Raw documents (S3 / GCS / upload)
          ↓
   [Format detection]
          ↓
   [OCR if needed] ← SIE: Florence-2, Surya
          ↓
  [Layout / structure parsing]
          ↓
  [Cleaning + normalisation]
          ↓
  [Entity / metadata extraction]
          ↓
     [Chunking]
          ↓
  [Embedding] ← SIE: BGE-M3, E5
          ↓
   [Vector DB indexing]

SIE handles the compute-intensive steps: OCR and embedding. Both run in your own AWS or GCP account.

Common tools for document extraction

Tool	Best for
pdfplumber / pymupdf	Digital PDF text extraction
Surya	High-accuracy OCR and layout detection
Marker	PDF → Markdown with structure
Unstructured.io	Multi-format pipeline orchestration
Florence-2 (via SIE)	Vision-language document understanding
Docling	IBM’s multi-format document parser
LlamaIndex / LangChain	Pipeline orchestration with many integrations

How SIE fits into a document extraction pipeline

from sie_sdk import SIEClient
from sie_sdk.types import Item
import unstructured

client = SIEClient("http://localhost:8080")

# Step 1: Extract with Unstructured
elements = unstructured.partition_pdf("contract.pdf", strategy="hi_res")

# Step 2: Clean and chunk
chunks = []
for element in elements:
    if element.category in ["NarrativeText", "Title", "ListItem"]:
        chunks.extend(recursive_chunk(element.text, max_tokens=512))

# Step 3: Embed with SIE — batch for efficiency
encode_results = client.encode("BAAI/bge-m3", [Item(text=c) for c in chunks])
vectors = [r["dense"] for r in encode_results]

# Step 4: Index in vector DB
for chunk, vector in zip(chunks, vectors):
    vector_db.upsert(text=chunk, vector=vector)

For high-quality OCR as part of the extraction step, SIE’s Florence-2 integration handles complex layouts, tables, and mixed-language documents.

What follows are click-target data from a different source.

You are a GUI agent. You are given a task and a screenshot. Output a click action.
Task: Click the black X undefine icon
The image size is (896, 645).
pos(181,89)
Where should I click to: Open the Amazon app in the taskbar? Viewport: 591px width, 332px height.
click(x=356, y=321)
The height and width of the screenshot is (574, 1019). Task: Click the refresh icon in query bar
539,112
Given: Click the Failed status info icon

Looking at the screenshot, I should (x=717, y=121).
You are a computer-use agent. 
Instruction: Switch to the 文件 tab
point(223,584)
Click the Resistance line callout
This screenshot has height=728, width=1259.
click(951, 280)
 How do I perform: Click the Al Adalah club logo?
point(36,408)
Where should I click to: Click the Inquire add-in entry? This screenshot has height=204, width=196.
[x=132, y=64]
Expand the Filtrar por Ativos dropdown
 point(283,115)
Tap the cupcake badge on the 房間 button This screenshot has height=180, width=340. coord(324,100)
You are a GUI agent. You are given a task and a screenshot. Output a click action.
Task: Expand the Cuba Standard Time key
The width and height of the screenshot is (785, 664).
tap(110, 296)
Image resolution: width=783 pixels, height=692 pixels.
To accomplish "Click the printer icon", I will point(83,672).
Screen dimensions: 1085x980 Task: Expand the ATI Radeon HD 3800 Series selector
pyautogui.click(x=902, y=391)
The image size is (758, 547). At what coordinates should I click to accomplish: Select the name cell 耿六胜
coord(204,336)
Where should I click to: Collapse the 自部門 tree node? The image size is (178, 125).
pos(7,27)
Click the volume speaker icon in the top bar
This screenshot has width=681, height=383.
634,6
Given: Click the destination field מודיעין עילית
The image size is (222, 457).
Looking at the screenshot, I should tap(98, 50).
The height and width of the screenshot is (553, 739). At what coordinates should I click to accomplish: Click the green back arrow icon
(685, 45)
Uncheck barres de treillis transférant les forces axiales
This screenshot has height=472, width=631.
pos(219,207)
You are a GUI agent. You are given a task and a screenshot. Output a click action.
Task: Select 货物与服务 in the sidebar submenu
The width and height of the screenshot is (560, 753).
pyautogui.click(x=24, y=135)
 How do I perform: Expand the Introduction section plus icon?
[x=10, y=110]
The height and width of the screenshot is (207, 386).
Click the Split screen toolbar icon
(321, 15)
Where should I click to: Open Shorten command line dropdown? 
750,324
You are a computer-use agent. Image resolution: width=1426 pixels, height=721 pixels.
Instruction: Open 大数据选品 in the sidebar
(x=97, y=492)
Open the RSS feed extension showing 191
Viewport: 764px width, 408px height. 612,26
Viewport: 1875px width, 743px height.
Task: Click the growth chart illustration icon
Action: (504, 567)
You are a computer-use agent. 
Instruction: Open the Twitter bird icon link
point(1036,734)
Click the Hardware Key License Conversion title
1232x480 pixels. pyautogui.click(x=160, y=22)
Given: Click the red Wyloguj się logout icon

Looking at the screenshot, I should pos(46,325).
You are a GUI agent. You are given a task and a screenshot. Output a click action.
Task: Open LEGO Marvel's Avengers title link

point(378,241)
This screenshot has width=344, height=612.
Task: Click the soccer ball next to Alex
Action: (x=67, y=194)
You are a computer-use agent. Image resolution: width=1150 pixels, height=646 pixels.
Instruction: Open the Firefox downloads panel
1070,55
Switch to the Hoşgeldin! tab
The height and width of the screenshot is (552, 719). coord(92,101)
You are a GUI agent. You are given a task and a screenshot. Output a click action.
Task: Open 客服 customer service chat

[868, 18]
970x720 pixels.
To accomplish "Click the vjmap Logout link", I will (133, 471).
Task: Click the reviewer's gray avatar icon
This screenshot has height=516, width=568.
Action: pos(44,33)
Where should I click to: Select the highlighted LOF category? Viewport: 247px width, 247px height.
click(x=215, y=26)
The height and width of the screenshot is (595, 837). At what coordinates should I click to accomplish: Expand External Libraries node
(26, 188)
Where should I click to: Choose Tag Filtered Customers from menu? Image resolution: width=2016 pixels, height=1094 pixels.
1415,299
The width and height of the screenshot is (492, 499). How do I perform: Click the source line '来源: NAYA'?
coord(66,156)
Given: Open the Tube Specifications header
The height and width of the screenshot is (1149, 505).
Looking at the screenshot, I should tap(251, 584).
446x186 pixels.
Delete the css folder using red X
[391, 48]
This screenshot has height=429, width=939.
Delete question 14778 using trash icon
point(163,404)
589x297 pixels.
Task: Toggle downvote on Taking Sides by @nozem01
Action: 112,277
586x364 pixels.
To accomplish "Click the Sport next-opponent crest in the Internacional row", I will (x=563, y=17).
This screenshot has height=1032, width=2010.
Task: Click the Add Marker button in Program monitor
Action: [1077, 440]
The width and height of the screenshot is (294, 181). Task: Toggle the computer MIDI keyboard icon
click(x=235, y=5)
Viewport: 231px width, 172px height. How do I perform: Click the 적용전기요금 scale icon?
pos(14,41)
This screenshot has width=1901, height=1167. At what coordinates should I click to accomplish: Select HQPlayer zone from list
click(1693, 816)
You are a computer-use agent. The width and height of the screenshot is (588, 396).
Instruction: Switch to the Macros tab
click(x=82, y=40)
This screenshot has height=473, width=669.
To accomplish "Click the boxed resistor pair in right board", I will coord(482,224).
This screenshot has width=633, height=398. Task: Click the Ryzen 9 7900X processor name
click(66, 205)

Frequently asked questions

How do you handle tables in document extraction? Tables require specialised handling. They can’t be linearised (read left-to-right, top-to-bottom) without losing structure. Options: convert to Markdown table format, serialize as JSON, or extract each cell with row/column metadata. For RAG, Markdown table format works well since LLMs can reason over it.

What is the difference between extraction and parsing? Extraction pulls raw content out of a file. Parsing interprets that content, identifying structure, extracting entities, and normalising format. Both are stages in a full document extraction pipeline.

How do you keep the extraction pipeline up to date as documents change? Implement a document hash check: re-process only documents whose content has changed since the last extraction. Store extraction results with document metadata so unchanged documents can be served from cache.